10. Health insurers make a fine distinction between “emergency” and “urgent” care.
Your health insurance policy most likely contains a clause that states you will not be billed for emergency room services if those services are eligible under “The Prudent Layperson Standard” for emergency room visits. These visits have been defined as medical, maternity, or psychiatric emergencies that would lead a “prudent layperson” (an average person) to believe that a serious medical condition exists or the absence of immediate medical attention would result in a threat to the person’s life, limb or sight. This includes situations where an individual is in severe pain.

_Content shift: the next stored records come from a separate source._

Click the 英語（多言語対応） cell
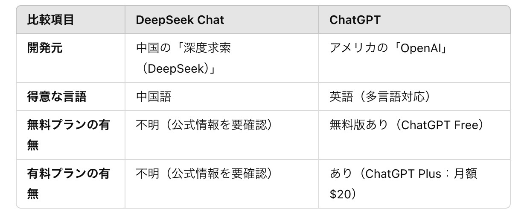This screenshot has width=530, height=224. coord(379,97)
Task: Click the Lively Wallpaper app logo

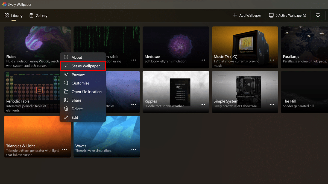Action: [4, 4]
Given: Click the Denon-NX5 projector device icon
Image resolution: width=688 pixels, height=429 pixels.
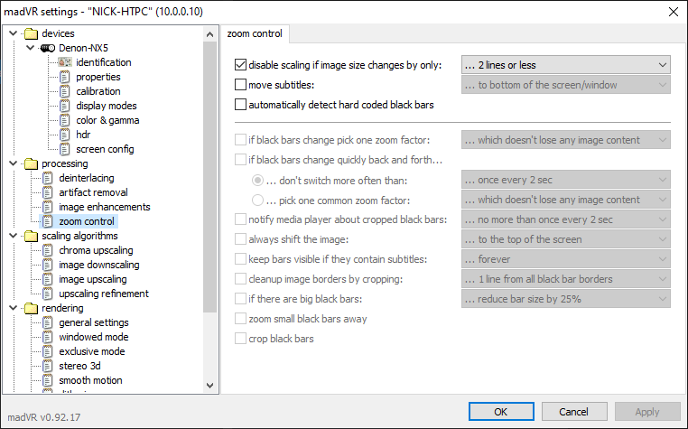Looking at the screenshot, I should [49, 48].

But in some health plans, conditions such as a broken hip are not classified as conditions that require emergency care. They are classified as “urgent” conditions and you must call your primary care physician to get authorization to visit the emergency room.

“The devil is in the details,” says Robert Finney, a former manager for health-care cost containment at the Hewlett-Packard and author of “HMO Hardball”, a consumer self-help book. “HMOs hide the details in incomprehensible self-serving contracts written by HMO lawyers to take advantage of sick and disabled patients.” (For more, see “Emergency care: Know your rights” at left.)

11. Health insurers don’t want you to know how they come up with their prices.
Would you shop at a grocery store where none of the merchandise had price labels? Of course not, but many health insurers use a pricing practice known as “UCR,” which stands for “usual, customary, and reasonable,” to determine how much of a claim they will pay. As the name says, these charges are supposedly the “going rate” that health care providers in your area charge.

But you can’t get their UCR prices to dispute your claim or compare plans. They’re secret. Even court orders have done little to force insurers to supply the formulas that they say they use to devise UCR rates, claiming it’s “proprietary” business information.

12. Health insurers don’t want you to take your grievance outside the health plan.
Every health plan has an internal grievance process, but many are reluctant to let you know that many states have also implemented laws governing external appeals that in certain cases give you the right to a review by an independent board of qualified experts. If the appeal is determined in your favor, your insurance company cannot deny your claim. (For more, see “How to avoid a health insurance claim denial — and what to do when you can’t” at left.)

Additionally, health insurers are not keen about letting you know that if you file a grievance with your state insurance department, insurance regulators are bound by law to investigate all consumer complaints that fall under their jurisdiction. Insurers also do not want you to file a complaint with the U.S. Department of Labor, the agency that oversees health plans that are governed by ERISA, the Employee Retirement Income Security Act. ERISA governs self-insured health plans, meaning the employer assumes the risk for plan members. (See “How to make claims under a self-insured health plan” at left.)

13. Health insurers don’t want you to know that some of their practices violate laws.
Although 46 states have prompt-pay laws, insurers still violate them flagrantly enough to set off lawsuits and insurance department investigations that often lead to fines. The majority of these are settled quietly. And then the cycle begins again.

What health insurers really fear are the massive class-action lawsuits that ask the courts to force the insurers to repay all the money they have gained from these practices. One of these lawsuits is currently being played out in a Miami courtroom where 600,000 doctors are taking a stand against nine of the nation’s top health insurers.

On May 9, 2001, Judge Federico Moreno ordered full discovery in the lawsuit, a ruling that requires each party to request information and documents from the other side in an attempt to “discover” facts relevant to the case.

At the time of Moreno’s discovery ruling, Rocky Wilcox, the general counsel for the Texas Medical Association, promised the order “will rip back the curtain and expose to the American public all the dirty tricks these HMOs play every day.”